─── TEXT ───

OS index configuration

  1. 5 Primary shards and 2 replica shards.
  2. Total no. of docs ~500K and total index size ~2GB.

OS cluster configuration

  1. 6 data nodes.
  2. 3 master nodes.
  3. More than 15 indices hosted on the cluster with 5 shards and 2 replicas for each index.

Root cause analysis for the outage case study

With the help of the above guide, the team found out these OS queries were executing to all the shards and the situation was worse than anticipated. The overall OS query was not just taking ~2 seconds, as mentioned in the slow query log of a single shard, it was actually taking a cumulative sum of over 10 seconds overall (including all shards) for a single query.  Please note that these searches came from the search bar on a website. Desirable SLA for these searches was within 100 ms and these usually run within 50 ms, hence the limit configured for slow searches is 50 ms in an application and it can be changed as explained in OpenSearch’s documentation.

This index had just 500K documents with an index size of 2 GB, which could fit fairly well into 1 shard. OS creates a separate thread to query each shard and there is a separate fixed-size thread pool for search queries (OpenSearch Threadpool Explanation and Examples).  Given that the OS cluster had 6 data nodes and the OS index had 5 primary shards, OS had to query all shards to get the results, which required 5 threads for each search query, resulting in the exhaustion of search threads. This caused the threads to stall in the waiting state and slowed search queries.

Troubleshooting actions to handle the outage

Simply reducing the number of primary shards for the problematic index from 5 to 1 did the trick and after that, it ran fairly smoothly even during peak traffic. Like so many other OpenSearch deployments, the team, in this instance, ran an old OS version and used the default settings of OpenSearch.  As a general rule of thumb, it is better to use single shards where possible. 

Outcome of slow query logs after troubleshooting actions

Search slow logs of the same index after being fixed show few counts of slow logs(~80) compared to the few thousands(~4k) in the previous image (taken during the outage).

───

Carry the text on the OpenSearch shard outage forward, picking up right after its last sentence.

─── DATASET ───

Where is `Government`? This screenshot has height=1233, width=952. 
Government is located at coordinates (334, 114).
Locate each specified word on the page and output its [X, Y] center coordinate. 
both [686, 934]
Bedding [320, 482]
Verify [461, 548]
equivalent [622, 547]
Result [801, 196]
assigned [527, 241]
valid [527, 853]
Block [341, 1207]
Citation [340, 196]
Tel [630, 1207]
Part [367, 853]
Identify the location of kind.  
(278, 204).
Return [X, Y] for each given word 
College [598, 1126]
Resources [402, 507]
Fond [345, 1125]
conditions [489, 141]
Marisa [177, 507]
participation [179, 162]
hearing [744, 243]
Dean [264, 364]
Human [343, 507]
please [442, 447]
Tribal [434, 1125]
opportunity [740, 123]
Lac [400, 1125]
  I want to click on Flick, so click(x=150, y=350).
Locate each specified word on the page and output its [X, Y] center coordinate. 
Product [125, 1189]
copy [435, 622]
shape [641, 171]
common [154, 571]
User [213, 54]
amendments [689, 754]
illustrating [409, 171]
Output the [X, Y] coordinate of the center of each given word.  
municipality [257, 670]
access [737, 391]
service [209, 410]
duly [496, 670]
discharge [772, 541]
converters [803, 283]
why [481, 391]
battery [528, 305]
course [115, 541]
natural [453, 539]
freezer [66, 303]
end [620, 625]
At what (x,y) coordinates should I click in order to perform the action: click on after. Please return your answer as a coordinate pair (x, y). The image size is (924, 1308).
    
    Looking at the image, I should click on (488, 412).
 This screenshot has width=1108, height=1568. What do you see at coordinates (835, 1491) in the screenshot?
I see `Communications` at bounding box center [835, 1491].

───

_RESULT FOR THIS TASK_
Important tips and takeaways to handle bursts of search traffic

  1. While OpenSearch has a reasonable default value for many settings for a normal deployment, you will probably need to tune it if you are using it to build high throughput and scalable systems.
  2. It is recommended to keep the shard sizes optimal. An optimal read-heavy shard should be somewhere between 30-50gb. In the event of many small read-only shards it is recommended to combine them into a single shard using the re-index API.
  3. Juggling many systems (infra monitoring, log analysis, and different dashboards) takes a toll during these outages and if you are not an OS expert, it may be difficult to troubleshoot these issues on your own. For more information on how to handle situations like these, reach out to Opster. 
  4. Read our guide on oversharding.
  5. The case described above is another example where a simple settings configuration can cause a lot of trouble.

FAQ

How to detect search latency?

OpenSearch provides the possibility to create a log output of all search queries that take longer than a certain specified amount of time to execute. This output is called “slow logs”.

What are some quick tips to reduce OpenSearch search latency?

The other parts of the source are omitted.